The overall increase in species’ risk of extinction and endangerment associated with pasture land expansion from livestock production will be higher than for cropland expansion (see Fig. 8). As with the carbon trade-offs, intensifying livestock production cannot offset the negative biodiversity effects from pasture land expansion resulting from trade liberalization. Biodiversity will be most affected by livestock production in FPUs located in South America, among them Tocantins in Brazil (TOC_BRA) or the Orinoco river basin in Northern-South-America (ORI_NSA). Especially the FPU Tocantins in Brazil already showed a relatively high risk of biodiversity loss in 2010. By 2050 more than half of the species will be critically endangered as a result of pasture land expansion. Although the risk of biodiversity loss in the Orinoco river basin was lower compared to Tocantins in 2010, by 2050 the share of species endangered will increase substantially due to livestock production. Under the BAU scenario (1) without trade liberalization risk will increase by 5.9 percentage points, while under the extensification scenario the risk will even increase by 10.5 percentage points. Details on risk of biodiversity losses due to livestock production across FPUs in LAC are provided in S8 Table.

Fig 8. Annual species risk of extinction and endangerment due to livestock production under different scenarios in Latin America and the Caribbean (2010–2050).

Fig 8

The risk is expressed as an index in %. BAU refers to the Business-as-Usual scenario.BAU refers to the Business-as-Usual scenario.
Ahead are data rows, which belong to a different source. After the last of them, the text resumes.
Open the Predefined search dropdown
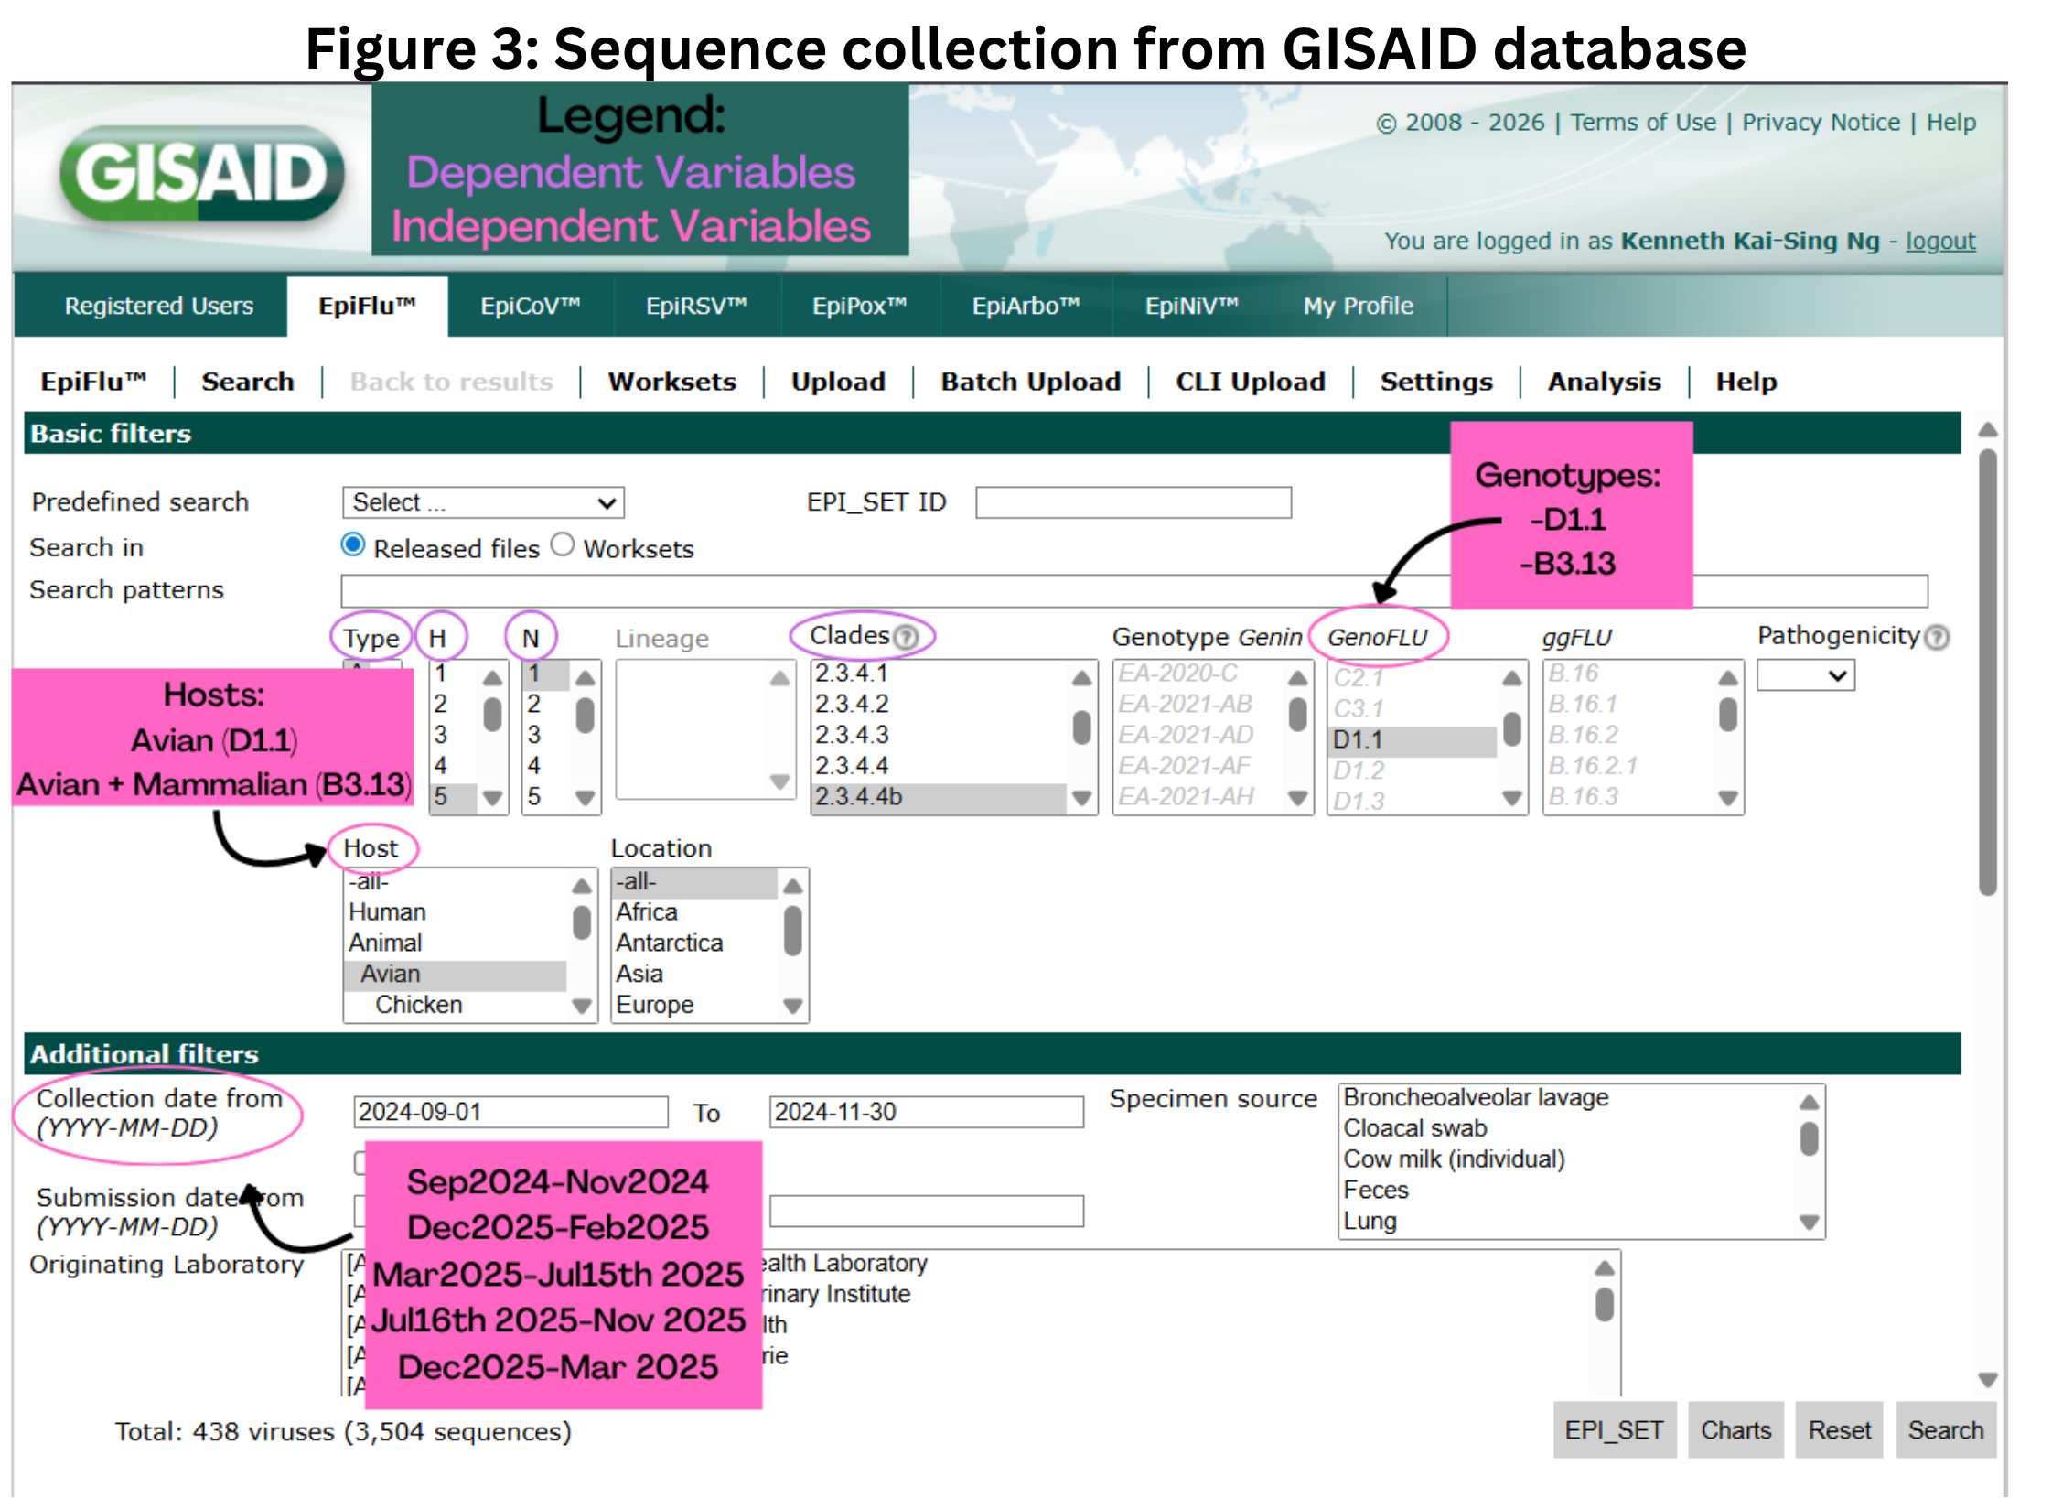Screen dimensions: 2052x1498 [x=483, y=502]
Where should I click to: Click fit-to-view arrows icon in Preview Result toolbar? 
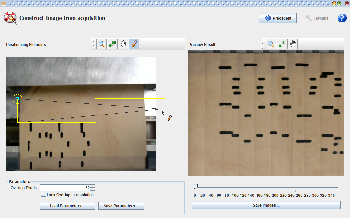pos(282,44)
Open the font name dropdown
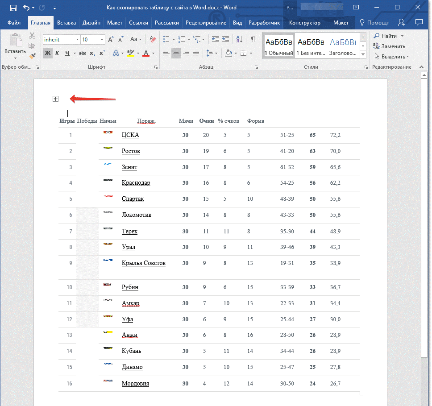The width and height of the screenshot is (432, 406). point(77,40)
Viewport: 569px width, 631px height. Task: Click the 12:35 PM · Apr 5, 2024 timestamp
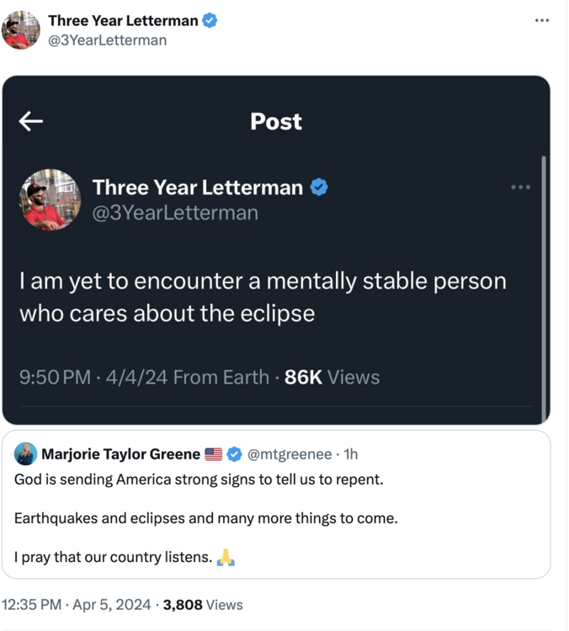77,604
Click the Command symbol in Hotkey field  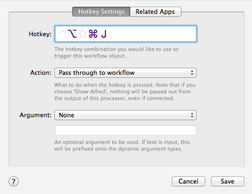coord(93,34)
Scenarios are described in Table 1. The intensification (2) and sustainable intensification (3) scenarios are presented together, because both scenarios have the same productivity assumptions and they only differ in terms of water consumption and nitrogen-emissions.

Discussion and Conclusion

Combining the analysis of agricultural trade with its various economic and environmental impacts has gained growing interest, especially for large exporting regions like LAC. This study presents an integrated approach assessing the effects of trade liberalization and different possible future production paths. We compare a global BAU scenario, which assumes a continuation of past trends in productivity improvements, area growth and technological change, with alternative future production paths developed for LAC. In terms of economic impacts, our model results are in line with the conclusions of other authors, e.g. [22, 56], showing that further trade liberalization leads to lower global prices for most crops and livestock products. Production, especially for export markets, shifts to those regions that hold comparative advantages in food production. Especially LAC’s livestock production would benefit from more open agricultural markets. This implies that trade liberalization is one way to improve global food security via higher global food supplies and lower prices. This does not mean, however, that there will not be regional winners and losers from trade policy reforms. In addition to agricultural trade, we find that different food production pathways will have differing effects on global food security.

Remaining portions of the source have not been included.